There is currently a huge debate about the quality of life of chickens and the availability of cheap food. Hugh Fearnley-Whittingstall and Jamie Oliver have thrown their arguments into the ring. I have not watched either’s programme but I believe that we should be aware of what happens to the animals that we eat. I know that in order to be eaten an animal has to die. It is not rocket science. A fact of life is death.
I have never killed an animal for food. I did run over a squirrel quite by accident which upset us both, mainly because the death was totally unnecessary and, according to my wife Trish, totally avoidable.
Much earlier, Tom, my then father-in-law, used to shoot regularly at the farm owned by his cousin Jim. The twelve bore gun was packed in the boot of the car and we would drive of to the farm near Settle.
He and Jim, booted up and carrying broken guns under their arms with flat caps on their heads, would head up the hill behind the farmhouse. I would walk with them to act as beater if needed as directed by Jim. Essentially, Jim did the beating for he knew his land and where the hares would tend to hang out. Tom would be stationed at the tree, and, on this occasion, had me standing near but not too near so as not to impede the shooting if it should happen.
There was a shout from Jim from somewhere to our left. He’d sprung a hare from its form and it was now sprinting down the field. Tom flashed the gun to his shoulder, took quick aim and fired. The hare, struck by the pellets in full stride, simply began tumbling head over heels and then stopped abruptly. One cartridge, one dead hare. The hare was carried to the house after a further beating came to nought.
My children, then aged four and six, bloodied their hands helping their grandad skin and joint the hare, making it ready for the pot. It was delicious. There were no qualms or displeasure that we were eating a once living creature. If you like to eat meat, then you have to kill, be witness to the kill or have a distant acknowledgement of the kill.
The sterilised packaging of the supermarket meat further distances the eater from the killing. In my past, meat was bought from a butcher, who displayed in his shop carcasses both whole and part and birds still with heads and feet and whole rabbit complete with ears and feet still in fur. There was no doubt that what you were buying was once living.

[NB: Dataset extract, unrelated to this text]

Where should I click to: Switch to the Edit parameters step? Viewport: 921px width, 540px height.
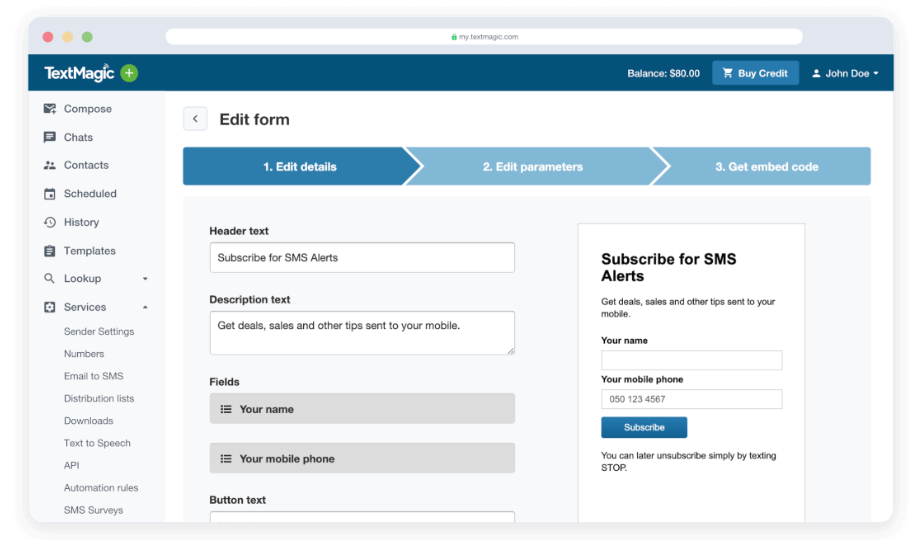click(x=532, y=167)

Now the supermarket chicken has most of its identity cut or tucked away and is solely a pale lump on a plastic tray.
What Hugh and Jamie are doing is partly to remind us of the origin of the meat we eat. And like the hare, meat should come from an animal that should have had a life that was free and natural.
Space is obviously limited and to provide the demand for meat there has to some way that maximises the space available. The product may cost more if more care is to be lavished on our meat providers, but there is the always the vegetarian option. I suppose the only way to ensure an animal has a good life is to stop eating them. Never mind the baby cuddly fluffs called animals that give reason for many to become vegetarian. Vegetarianism and veganism I applaud. I doubt the “Ooh, aren’t they lovely, I couldn’t eat them” argument. If we insist then we must accept meat protein production is land demanding and greenhouse gas producing. That is the good enough reason to become vegetarian. Or let’s simply eat less meat and then only eat that meat whose processing has considered the living creature has had some quality in its life, however short.

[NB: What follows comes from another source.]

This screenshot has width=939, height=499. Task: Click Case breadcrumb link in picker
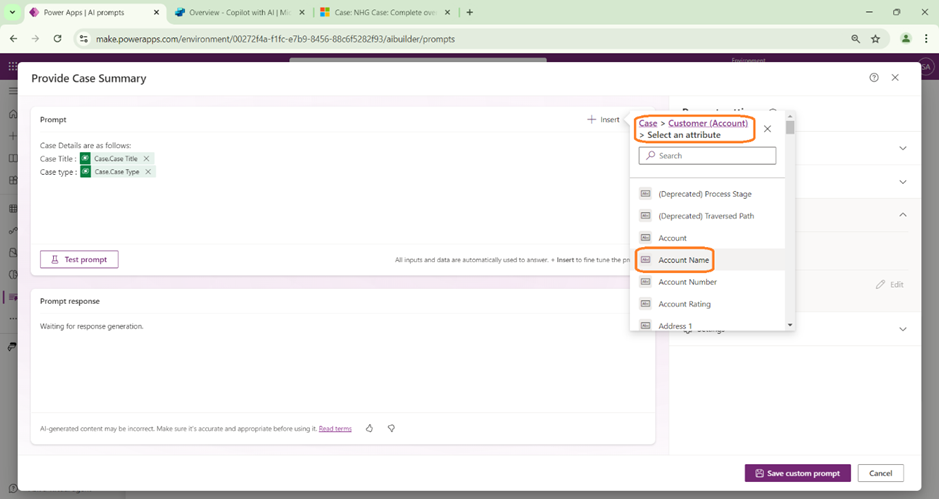[648, 123]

Free range is phrase that too is free ranging. Once on a walk, my friend pointed out some long low sheds on a field below where we were walking. He asked us to describe what we could see in the field. Having answered his request he then asked if we could see any hens. There was not one. My friend explained that the hens that lived in the huts laid eggs that were sold labelled as free range. He had never seen a hen at all making free range of its environment. Apparently, free range simply means access to the open land via a small opening in one of the shed walls. That the hens remain within is there choice but they do not fit with what I would call free range. It's a bit like hearing from someone who had had a holiday in Turkey (no animal link intended) but had only experienced that country from within the bounds of the all inclusive hotel complex. There are humans who are quite happy to accept a battery package when on holiday.
Once I looked after a few hens for a friend. The hens were kept in a run in the garden about 30 feet long by 4 feet. A small hut at one end of the run sheltered them but they were free to range. I have seen organic hens making use of free space. They looked happy and fit. They were not quite fully organic, but the pecking and swallowing of a thick creamy coloured slug by one of the hens almost put me off eggs forever. I have always enjoyed eggs and these, my payment for being guardian, were delicious.
Overheard. “I don’t think I could eat anything that was covered in fur.” To which I offered, “So no Kiwi fruit and peaches then.”